*Texto de estudo:*
# # # #

Carlos Moedas apresentou a candidatura do PSD à Câmara Municipal de Lisboa na passada semana e teve toda a atenção da comunicação social. Moedas criou expectativa porque o CDS e outros pequenos partidos da direita se apressaram a juntar-se à coligação, com a exceção da Iniciativa Liberal, que por momentos parecia querer entrar no barco. Imediatamente, jornais e televisões fizeram contas e vaticinaram que a direita tinha candidatura para chegar ao poder na capital.

Mas isso foi há uma semana.

A Iniciativa Liberal (IL) já anunciou que não apoiará Moedas, apresentando Miguel Quintas à corrida à câmara da capital. O candidato da IL foi entretanto apanhado em polémica por ter defendido a nacionalização da TAP quando o seu partido não só é contra, como faz disso a sua bandeira. Mesmo atrapalhada, a candidatura própria dos ultraliberais atrapalha as contas de Moedas.

De facto, a direita é minoritária na capital. O PSD teve 25% nas legislativas em Lisboa e 11% nas últimas autárquicas. O CDS simplesmente desapareceu das últimas sondagens e, sem o contributo da IL, a direita tem poucas chances de vencer a câmara. Aliás, a coligação PSD/CDS-PP/MPT/PPM já aconteceu por diversas vezes em autárquicas, pelo que Carlos Moedas afinal parece não conseguir agregar mais nada que se veja. Acresce a candidatura da extrema-direita que ainda complica mais as contas do candidato do PSD/CDS-PP.

Não se conhece nenhum trabalho de Carlos Moedas sobre Lisboa. O candidato do PSD/CDS-PP foi quadro da Goldman-Sachs, secretário de Estado da troika, Comissário Europeu e administrador da Gulbenkian, mas nunca se lhe conheceu uma posição sobre um qualquer tema relacionado com a cidade de Lisboa. Nada. Talvez por isso, na sua apresentação, tenha dito que vinha tratar das “pequenas coisas”.

Ora, quem tem conhecimento sobre a cidade sabe que as “pequenas coisas” que enunciou são da competência das Juntas de Freguesia. E alguém deve informar o candidato laranja que a capital enfrenta uma crise social enorme criada pela pandemia. São centenas de restaurantes e pequenos negócios em risco de fechar, milhares de refeições sociais distribuídas, desemprego e pobreza a afetar muitas famílias. Isto não é uma ‘pequena coisa’.

# # # #

*Extratos dos dados:*
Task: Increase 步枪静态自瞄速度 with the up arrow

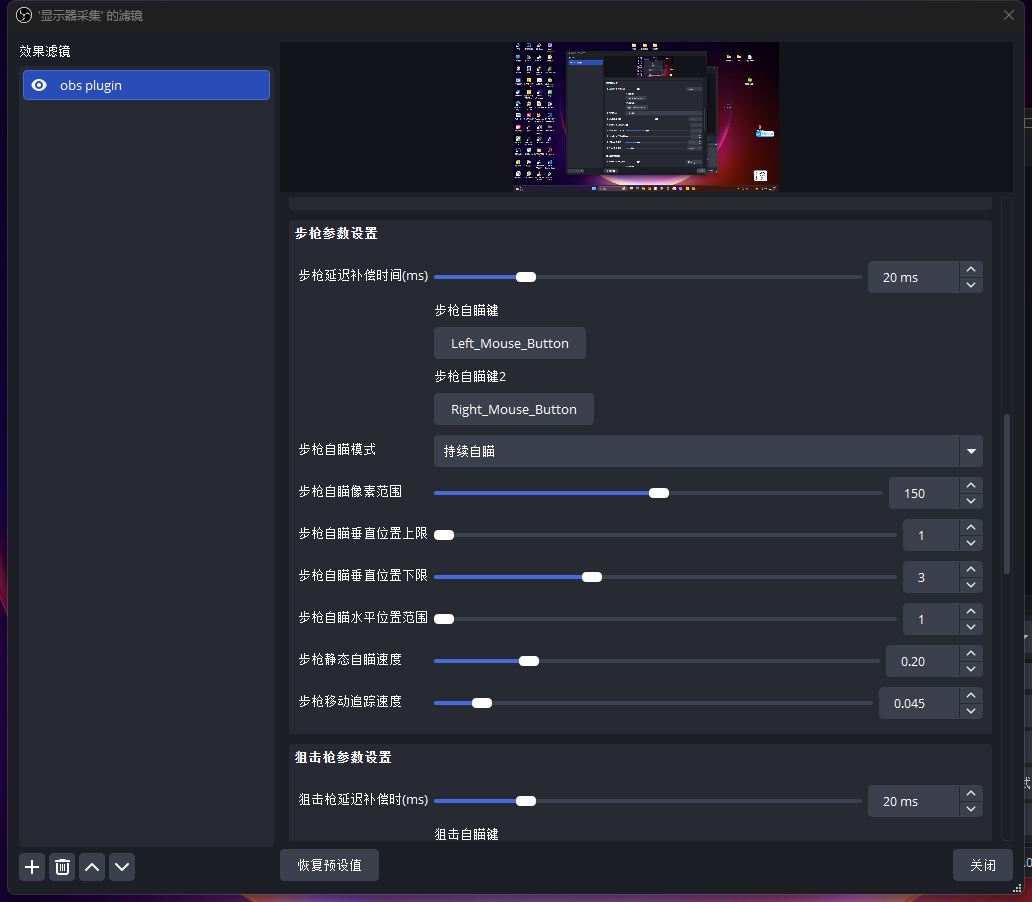Action: [970, 653]
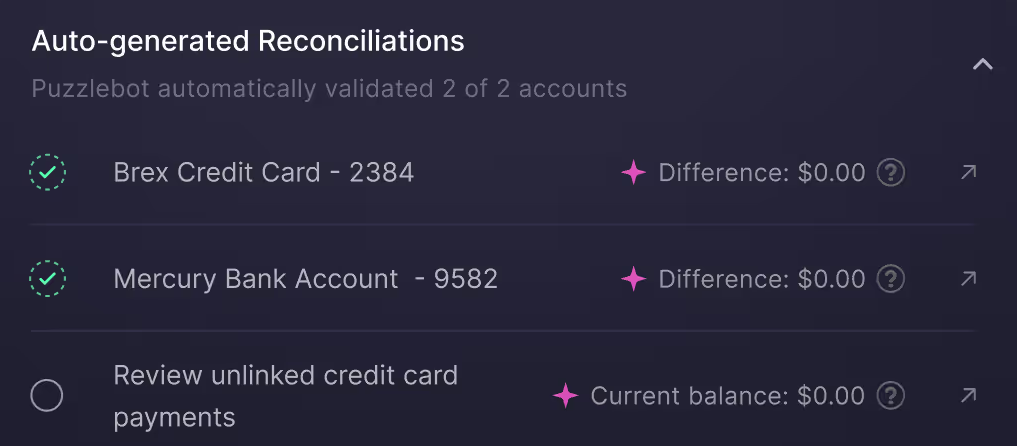Click help icon beside Current balance
1017x446 pixels.
[891, 396]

# # # #

*Sobre a tarefa:*
Transcreva o trecho do texto sobre a candidatura de Carlos Moedas que começa em "A Iniciativa Liberal (IL)" e termina em "candidato do PSD/CDS-PP.".

*Solução:*
A Iniciativa Liberal (IL) já anunciou que não apoiará Moedas, apresentando Miguel Quintas à corrida à câmara da capital. O candidato da IL foi entretanto apanhado em polémica por ter defendido a nacionalização da TAP quando o seu partido não só é contra, como faz disso a sua bandeira. Mesmo atrapalhada, a candidatura própria dos ultraliberais atrapalha as contas de Moedas.

De facto, a direita é minoritária na capital. O PSD teve 25% nas legislativas em Lisboa e 11% nas últimas autárquicas. O CDS simplesmente desapareceu das últimas sondagens e, sem o contributo da IL, a direita tem poucas chances de vencer a câmara. Aliás, a coligação PSD/CDS-PP/MPT/PPM já aconteceu por diversas vezes em autárquicas, pelo que Carlos Moedas afinal parece não conseguir agregar mais nada que se veja. Acresce a candidatura da extrema-direita que ainda complica mais as contas do candidato do PSD/CDS-PP.